Count each line below that has "pixels" anywhere in it. Answer with the total alone.
==== Dataset ====
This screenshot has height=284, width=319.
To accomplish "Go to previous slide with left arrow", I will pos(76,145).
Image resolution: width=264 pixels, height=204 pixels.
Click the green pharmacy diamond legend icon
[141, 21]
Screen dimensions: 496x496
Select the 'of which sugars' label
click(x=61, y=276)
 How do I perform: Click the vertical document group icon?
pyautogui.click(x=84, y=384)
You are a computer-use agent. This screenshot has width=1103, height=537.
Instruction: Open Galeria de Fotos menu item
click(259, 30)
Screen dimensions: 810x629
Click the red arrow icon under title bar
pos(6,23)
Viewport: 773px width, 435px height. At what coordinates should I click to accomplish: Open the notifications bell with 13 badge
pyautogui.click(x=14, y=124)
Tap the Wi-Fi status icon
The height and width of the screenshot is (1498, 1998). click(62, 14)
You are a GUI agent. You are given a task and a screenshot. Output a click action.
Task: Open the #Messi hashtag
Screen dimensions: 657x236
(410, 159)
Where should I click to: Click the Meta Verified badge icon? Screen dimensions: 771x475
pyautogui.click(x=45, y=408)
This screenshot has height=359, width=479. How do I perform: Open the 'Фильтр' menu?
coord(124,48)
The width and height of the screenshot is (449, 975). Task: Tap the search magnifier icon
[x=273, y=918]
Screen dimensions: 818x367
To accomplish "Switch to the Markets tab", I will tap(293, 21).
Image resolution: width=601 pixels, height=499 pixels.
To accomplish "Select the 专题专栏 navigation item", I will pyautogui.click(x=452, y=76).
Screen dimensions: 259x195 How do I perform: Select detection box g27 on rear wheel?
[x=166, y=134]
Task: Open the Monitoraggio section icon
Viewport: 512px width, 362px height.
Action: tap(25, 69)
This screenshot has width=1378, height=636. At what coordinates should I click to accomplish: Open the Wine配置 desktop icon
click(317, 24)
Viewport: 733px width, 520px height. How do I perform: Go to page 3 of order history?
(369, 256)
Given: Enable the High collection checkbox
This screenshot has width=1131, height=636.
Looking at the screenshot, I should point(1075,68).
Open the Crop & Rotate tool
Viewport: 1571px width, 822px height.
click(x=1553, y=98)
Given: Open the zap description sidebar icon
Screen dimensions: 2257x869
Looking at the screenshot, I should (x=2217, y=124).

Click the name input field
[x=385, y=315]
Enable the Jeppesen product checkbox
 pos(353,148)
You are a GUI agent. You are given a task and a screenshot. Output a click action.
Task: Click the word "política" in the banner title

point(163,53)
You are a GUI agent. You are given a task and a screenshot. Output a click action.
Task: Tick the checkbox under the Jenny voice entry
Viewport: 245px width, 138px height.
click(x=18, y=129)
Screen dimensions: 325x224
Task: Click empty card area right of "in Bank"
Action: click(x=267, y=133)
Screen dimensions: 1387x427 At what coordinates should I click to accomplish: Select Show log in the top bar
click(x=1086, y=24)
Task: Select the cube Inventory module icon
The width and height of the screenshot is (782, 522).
====
§ **Output for this exercise**
2